Sunday, as we drove to church, I stared out the window of our quiet car, pondering.  We had missed the last 3 Sundays of church.  (Where most churches notice the rise in attendance for Christmas and Easter services, those are the services our family misses.  Not because we don't want to be there but the timing of family gatherings, the picking up of daughter from her mothers home...it always coincides with service times.  Each year we discuss "can we do it this year?" and each year we measure the weight of rush and hurry against the effect it has on our heart attitude.  Each year we realize that attending out of obligation or fear of being judged 'less than wonderful christians' is not what the Lord wants.  So, for the current season in life, these are the few services we miss in the year.  We have peace with it, knowing it won't be forever.)  Wondering if we'd been missed, wondering what we'd missed, wondering what the new sermon series would offer our family.....would it apply to our season in life?  Then, one of those sneaky thought bubbles popped and I realized that it had only been one week since I had been so sick.  I turned to my husband, saying in amazement "it was only one week ago that I felt like I was going to die...it seems so long ago!"   He responded with an acknowledgement that it had indeed, been a very long week.

It certainly wasn't the week I'd planned.  I was geared up for a week of nurturing our home, taking care of rooms and tasks that would dust off the neglect and chaos, renewing the peaceful, soft place to fall and refill at the end of the day.  I thought shopping for that "holiday work party outfit" would be easy.  Shopping has been transformed in the last few months from being an act of tearful torture to one that I find actually makes me smile....dare I say, actually boosts my confidence?  (Who wouldn't smile buying jeans in a size 13 instead of an 18?)  But this was so very different.  "Dressy clothes" hang differently, hug differently....are frustratingly evil.  OR maybe, just maybe, I've gotten to a point where things have gone all uneven again and things are disproportionate.  If it fits in the middle it will not, I repeat, WILL NOT, zip, button, clip, sinch, seal or be welded shut at the bust.  Which leaves things looking all kinds of not right.  I shopped.  Every day, I shopped.  Friday, the day of the party arrived and still I had nothing purchased.  "No Jeans" rattled through my head over and over and daily I sent my husband emails about how I hated those words.   I begged and threatened to rebel and wear jeans anyway.....I sighed big dramatic sighs and pouted.  He responded with humor and a firm assurance that I was going and I was not wearing jeans. Friday, the day of the party, brought about hours of shopping and only 3 skirts - I hadn't worn a skirt since before we were married....yes, the first skirts in over 13 years were brought into the house. Needless to say, the Mr was beside himself with joy that the gams would be shown off a bit.  It worked out in the end....thankfully between Mr and Wonderteen they helped me put something together that was both appropriate and comfortable.   I have no desire to shop for "dress clothes" again.

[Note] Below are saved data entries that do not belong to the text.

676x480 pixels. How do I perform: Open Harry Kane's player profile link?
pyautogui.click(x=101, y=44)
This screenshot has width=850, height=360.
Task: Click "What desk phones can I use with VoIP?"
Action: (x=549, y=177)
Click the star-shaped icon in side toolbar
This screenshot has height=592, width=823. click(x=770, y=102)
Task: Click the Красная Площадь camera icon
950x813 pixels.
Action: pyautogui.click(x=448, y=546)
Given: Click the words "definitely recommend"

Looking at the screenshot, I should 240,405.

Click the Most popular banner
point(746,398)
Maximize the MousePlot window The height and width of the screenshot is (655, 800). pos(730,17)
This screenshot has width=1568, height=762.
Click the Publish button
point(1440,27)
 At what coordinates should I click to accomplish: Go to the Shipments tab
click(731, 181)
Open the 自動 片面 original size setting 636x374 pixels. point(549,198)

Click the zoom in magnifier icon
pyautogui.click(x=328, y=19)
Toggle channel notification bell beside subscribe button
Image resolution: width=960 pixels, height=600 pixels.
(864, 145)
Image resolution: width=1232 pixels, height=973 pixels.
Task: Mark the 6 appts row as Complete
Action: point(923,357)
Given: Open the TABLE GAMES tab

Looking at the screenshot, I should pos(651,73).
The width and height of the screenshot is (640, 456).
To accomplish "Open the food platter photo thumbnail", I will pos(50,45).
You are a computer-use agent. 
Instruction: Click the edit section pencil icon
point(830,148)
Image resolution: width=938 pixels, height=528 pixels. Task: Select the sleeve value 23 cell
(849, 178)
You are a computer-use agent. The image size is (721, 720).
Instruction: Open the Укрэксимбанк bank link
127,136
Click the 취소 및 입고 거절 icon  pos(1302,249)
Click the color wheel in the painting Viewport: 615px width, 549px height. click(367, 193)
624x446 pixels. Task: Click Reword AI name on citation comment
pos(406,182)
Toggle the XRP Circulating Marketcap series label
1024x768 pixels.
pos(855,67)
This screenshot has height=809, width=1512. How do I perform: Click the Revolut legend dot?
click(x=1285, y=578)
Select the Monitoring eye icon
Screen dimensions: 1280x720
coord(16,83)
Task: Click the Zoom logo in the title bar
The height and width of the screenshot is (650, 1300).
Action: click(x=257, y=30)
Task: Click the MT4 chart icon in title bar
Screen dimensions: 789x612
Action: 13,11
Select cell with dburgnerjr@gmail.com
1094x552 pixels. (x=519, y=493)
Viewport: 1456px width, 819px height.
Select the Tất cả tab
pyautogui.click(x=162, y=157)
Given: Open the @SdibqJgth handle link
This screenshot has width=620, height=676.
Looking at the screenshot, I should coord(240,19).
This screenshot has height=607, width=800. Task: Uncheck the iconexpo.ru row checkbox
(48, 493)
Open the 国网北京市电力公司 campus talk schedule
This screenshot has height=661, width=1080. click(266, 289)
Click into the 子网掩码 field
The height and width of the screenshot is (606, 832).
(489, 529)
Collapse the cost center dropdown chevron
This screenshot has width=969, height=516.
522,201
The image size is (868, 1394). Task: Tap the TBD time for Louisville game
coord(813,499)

It was interesting though.  Something that was expected to be so simple and easy, brought me to tears for the first time in a long time.  Shopping had become easier, needing to try on several items to find the right size and fit has become expected and something I have patience for now.  Trying on lots of things that ultimately don't work has been normal.  But this?  This shot me back to a heavier self......one that couldn't shop for things I enjoyed but merely settled for things I didn't hate, things that fit or at least hid the worst parts of me.  Things that held no reflection of who I am but merely were the lesser of several evils.  I refuse to settle anymore.  Sure it's just clothes.....it's the surface....perhaps its shallow or prideful.  I acknowledge that but I also acknowledge that I am in pursuit of myself.  Slowly digging out who I am today.....saving myself from the fat girl who buried the real me deep within herself.  The juxtaposition of iron willed strength and weak-kneed insecurity.   Right now, the outside adorning helps the girl on the inside, slowly reveal herself again.

We are not totally different people but the qualities I know she possesses are ones that I miss.  Ones I know are there, just below the surface layers and pound by pound we reconnect with each other.  Embracing the good, the bad and the ugly in that hug that squeezes silent love into the other, that lingers longer than a greeting and lasts long after you let go.

The journey to lose is much more than a game of subtraction.  With each minus there is a plus - added health, added confidence and deeper still.....a meeting with self.  Inner battles wage war; temptations and desires against knowledge and will.   Mind against flesh.   They play out quietly, unseen by the outside world...the tally of wins and losses reported on a scale....like damage reports from the enemy.  It's not about beating the scale, it's just a tool helping us in the battle to win back who we are.   A person who no longer needs to be uncomfortable in her skin.  A person who can feel the freedom to not be aware of their body....the limitations....and feel free to just be.

Blessings of freedom and lingering hugs to you,
the Mrs.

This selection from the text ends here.